_To be done_: Recast the rows as a numbered list, starting at the line that contains "909x460 pixels. How" and ending at the line that contains "Action: [1069, 440]", both included. Give only those lines and leave out any blank ones.

_Material for this task_:
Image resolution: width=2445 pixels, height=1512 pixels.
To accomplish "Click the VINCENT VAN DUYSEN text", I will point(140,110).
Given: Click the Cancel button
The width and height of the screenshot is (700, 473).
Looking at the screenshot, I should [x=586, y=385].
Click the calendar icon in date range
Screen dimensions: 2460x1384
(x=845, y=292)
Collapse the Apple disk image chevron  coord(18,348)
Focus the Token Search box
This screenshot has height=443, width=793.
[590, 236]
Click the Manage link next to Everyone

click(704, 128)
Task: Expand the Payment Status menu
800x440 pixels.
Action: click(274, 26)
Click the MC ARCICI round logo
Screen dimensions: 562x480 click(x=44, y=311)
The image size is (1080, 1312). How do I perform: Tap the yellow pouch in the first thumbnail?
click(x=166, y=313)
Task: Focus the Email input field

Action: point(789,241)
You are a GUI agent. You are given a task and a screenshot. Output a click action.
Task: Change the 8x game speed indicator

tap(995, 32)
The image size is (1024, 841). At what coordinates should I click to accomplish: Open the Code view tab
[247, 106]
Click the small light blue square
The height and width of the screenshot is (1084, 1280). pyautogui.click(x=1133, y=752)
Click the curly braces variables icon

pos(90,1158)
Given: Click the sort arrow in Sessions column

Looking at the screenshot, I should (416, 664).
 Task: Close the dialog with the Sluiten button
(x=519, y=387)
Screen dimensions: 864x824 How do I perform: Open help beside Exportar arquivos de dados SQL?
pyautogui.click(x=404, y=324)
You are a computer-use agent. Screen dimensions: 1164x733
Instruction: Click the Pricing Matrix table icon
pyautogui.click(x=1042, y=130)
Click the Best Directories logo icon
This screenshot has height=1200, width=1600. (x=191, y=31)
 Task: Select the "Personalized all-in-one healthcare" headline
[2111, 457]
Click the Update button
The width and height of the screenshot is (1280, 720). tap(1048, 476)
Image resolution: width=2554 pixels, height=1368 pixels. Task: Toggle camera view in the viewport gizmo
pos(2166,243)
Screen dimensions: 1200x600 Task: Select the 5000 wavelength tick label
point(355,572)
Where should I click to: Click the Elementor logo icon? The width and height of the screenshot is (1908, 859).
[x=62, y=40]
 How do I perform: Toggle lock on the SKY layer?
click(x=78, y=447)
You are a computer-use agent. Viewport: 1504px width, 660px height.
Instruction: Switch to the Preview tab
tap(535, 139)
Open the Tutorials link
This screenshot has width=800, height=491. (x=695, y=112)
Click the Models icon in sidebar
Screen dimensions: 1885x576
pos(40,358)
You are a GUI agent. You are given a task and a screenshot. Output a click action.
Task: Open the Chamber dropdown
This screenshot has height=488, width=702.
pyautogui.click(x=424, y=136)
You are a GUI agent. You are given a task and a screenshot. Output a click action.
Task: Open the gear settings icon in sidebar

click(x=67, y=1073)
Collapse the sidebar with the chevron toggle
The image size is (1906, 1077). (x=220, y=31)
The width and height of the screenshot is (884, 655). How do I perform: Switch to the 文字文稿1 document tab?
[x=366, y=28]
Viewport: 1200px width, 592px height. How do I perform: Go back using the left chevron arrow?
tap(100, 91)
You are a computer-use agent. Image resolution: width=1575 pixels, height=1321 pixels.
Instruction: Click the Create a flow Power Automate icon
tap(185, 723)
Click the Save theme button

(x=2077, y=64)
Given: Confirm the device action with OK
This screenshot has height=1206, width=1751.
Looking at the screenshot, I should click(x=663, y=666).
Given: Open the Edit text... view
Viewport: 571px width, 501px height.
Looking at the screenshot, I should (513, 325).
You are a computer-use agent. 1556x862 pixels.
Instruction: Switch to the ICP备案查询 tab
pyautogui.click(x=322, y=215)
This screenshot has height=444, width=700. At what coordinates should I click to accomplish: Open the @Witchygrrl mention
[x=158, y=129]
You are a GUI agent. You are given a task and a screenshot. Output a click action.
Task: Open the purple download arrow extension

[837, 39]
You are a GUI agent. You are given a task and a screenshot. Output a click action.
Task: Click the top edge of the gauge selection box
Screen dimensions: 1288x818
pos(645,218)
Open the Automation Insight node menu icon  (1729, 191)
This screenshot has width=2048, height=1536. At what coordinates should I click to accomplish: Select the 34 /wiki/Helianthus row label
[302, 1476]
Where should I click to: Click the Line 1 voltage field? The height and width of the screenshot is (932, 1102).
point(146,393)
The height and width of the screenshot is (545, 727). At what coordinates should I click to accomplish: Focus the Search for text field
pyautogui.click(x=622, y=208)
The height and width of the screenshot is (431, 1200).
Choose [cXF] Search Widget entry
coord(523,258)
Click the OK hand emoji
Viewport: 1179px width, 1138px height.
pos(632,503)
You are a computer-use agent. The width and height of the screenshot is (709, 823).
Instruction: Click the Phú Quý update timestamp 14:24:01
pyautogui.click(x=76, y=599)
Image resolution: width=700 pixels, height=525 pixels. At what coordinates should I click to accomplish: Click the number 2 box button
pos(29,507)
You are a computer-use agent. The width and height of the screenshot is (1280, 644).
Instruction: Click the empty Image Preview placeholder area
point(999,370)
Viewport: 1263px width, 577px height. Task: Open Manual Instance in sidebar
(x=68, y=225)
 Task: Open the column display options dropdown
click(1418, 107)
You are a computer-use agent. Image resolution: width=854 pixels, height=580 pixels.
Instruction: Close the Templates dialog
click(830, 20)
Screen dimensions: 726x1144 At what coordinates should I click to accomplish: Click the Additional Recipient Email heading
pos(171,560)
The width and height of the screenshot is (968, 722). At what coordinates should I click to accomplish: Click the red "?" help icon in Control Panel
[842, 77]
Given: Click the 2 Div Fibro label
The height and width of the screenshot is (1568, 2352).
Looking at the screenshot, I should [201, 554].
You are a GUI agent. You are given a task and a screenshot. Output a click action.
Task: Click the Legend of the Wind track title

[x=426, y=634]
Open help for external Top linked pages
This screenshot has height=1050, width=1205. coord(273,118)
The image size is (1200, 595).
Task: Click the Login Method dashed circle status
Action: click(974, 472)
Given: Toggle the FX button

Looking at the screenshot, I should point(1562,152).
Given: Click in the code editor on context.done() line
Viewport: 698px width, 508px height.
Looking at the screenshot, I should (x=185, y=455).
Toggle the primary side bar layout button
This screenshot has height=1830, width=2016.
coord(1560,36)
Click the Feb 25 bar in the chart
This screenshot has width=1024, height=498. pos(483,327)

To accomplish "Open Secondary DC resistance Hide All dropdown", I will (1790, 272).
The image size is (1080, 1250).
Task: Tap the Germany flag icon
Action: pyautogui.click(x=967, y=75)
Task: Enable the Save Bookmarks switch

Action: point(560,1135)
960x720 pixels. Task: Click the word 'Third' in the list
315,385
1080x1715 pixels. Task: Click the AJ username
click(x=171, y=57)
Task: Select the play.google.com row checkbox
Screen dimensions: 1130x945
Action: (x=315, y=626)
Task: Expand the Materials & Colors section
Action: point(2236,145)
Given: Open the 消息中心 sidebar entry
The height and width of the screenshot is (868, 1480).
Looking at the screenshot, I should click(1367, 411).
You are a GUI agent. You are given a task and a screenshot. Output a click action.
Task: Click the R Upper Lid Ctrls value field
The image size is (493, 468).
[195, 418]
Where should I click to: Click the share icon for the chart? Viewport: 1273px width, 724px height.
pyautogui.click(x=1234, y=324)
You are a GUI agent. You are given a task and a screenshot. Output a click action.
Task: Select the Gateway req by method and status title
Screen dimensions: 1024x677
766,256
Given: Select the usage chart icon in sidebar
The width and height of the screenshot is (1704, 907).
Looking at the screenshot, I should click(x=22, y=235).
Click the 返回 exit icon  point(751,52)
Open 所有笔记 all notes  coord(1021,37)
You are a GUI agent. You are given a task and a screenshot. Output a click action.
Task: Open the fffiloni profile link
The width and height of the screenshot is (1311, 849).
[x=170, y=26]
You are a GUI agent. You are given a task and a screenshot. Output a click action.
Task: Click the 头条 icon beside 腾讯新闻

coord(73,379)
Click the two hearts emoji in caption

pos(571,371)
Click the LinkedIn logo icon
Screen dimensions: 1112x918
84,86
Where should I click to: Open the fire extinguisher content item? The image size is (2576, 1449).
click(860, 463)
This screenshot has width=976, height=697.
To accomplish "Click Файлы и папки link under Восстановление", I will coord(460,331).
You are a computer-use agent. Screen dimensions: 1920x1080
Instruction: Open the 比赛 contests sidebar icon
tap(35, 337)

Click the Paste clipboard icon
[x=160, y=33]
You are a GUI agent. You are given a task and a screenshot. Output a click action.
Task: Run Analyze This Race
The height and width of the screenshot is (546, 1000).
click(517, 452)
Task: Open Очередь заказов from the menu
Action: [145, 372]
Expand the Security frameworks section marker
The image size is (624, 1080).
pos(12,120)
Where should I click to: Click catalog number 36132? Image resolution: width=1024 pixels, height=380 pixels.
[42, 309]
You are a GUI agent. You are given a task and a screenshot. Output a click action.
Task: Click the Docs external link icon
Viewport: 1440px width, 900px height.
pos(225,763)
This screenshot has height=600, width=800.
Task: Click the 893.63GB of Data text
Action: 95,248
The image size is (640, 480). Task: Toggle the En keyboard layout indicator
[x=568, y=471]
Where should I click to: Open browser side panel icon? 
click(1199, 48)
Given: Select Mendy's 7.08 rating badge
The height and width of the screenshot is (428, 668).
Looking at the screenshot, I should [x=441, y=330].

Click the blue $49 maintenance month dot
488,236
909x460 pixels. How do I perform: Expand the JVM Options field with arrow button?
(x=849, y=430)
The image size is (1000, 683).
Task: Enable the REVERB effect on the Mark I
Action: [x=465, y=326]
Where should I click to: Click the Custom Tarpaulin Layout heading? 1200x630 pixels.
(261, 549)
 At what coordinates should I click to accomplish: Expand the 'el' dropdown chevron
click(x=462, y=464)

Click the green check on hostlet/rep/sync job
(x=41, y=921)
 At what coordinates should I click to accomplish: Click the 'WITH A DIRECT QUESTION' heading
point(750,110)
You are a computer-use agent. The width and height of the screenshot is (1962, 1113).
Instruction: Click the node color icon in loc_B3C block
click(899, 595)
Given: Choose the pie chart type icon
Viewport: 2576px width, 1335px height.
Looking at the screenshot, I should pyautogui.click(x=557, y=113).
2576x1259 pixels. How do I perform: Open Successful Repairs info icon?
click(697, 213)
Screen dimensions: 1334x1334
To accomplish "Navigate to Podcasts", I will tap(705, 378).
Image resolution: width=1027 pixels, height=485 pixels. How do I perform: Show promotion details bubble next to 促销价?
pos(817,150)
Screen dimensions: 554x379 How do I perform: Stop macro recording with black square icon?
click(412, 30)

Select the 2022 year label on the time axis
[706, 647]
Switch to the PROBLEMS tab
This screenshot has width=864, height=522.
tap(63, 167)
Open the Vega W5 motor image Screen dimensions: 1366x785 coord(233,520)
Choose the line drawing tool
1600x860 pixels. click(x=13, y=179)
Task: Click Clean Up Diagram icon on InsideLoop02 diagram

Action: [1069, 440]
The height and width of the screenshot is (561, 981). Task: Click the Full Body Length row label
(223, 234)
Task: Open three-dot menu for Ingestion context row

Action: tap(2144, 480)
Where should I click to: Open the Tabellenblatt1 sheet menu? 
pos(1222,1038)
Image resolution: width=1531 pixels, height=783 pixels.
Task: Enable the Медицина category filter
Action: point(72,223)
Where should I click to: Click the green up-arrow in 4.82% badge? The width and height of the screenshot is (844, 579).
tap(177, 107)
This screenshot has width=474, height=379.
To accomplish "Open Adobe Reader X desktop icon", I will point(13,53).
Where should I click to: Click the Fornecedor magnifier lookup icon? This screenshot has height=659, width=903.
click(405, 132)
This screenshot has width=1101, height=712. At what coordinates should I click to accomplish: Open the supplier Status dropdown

_Result_:
1. 909x460 pixels. How do I perform: Expand the JVM Options field with arrow button?
2. (x=849, y=430)
3. The image size is (1000, 683).
4. Task: Enable the REVERB effect on the Mark I
5. Action: [x=465, y=326]
6. Where should I click to: Click the Custom Tarpaulin Layout heading? 1200x630 pixels.
7. (261, 549)
8.  At what coordinates should I click to accomplish: Expand the 'el' dropdown chevron
9. click(x=462, y=464)
10. Click the green check on hostlet/rep/sync job
11. (x=41, y=921)
12.  At what coordinates should I click to accomplish: Click the 'WITH A DIRECT QUESTION' heading
13. point(750,110)
14. You are a computer-use agent. The width and height of the screenshot is (1962, 1113).
15. Instruction: Click the node color icon in loc_B3C block
16. click(899, 595)
17. Given: Choose the pie chart type icon
18. Viewport: 2576px width, 1335px height.
19. Looking at the screenshot, I should pyautogui.click(x=557, y=113).
20. 2576x1259 pixels. How do I perform: Open Successful Repairs info icon?
21. click(697, 213)
22. Screen dimensions: 1334x1334
23. To accomplish "Navigate to Podcasts", I will tap(705, 378).
24. Image resolution: width=1027 pixels, height=485 pixels. How do I perform: Show promotion details bubble next to 促销价?
25. pos(817,150)
26. Screen dimensions: 554x379 How do I perform: Stop macro recording with black square icon?
27. click(412, 30)
28. Select the 2022 year label on the time axis
29. [706, 647]
30. Switch to the PROBLEMS tab
31. This screenshot has width=864, height=522.
32. tap(63, 167)
33. Open the Vega W5 motor image Screen dimensions: 1366x785 coord(233,520)
34. Choose the line drawing tool
35. 1600x860 pixels. click(x=13, y=179)
36. Task: Click Clean Up Diagram icon on InsideLoop02 diagram
37. Action: [1069, 440]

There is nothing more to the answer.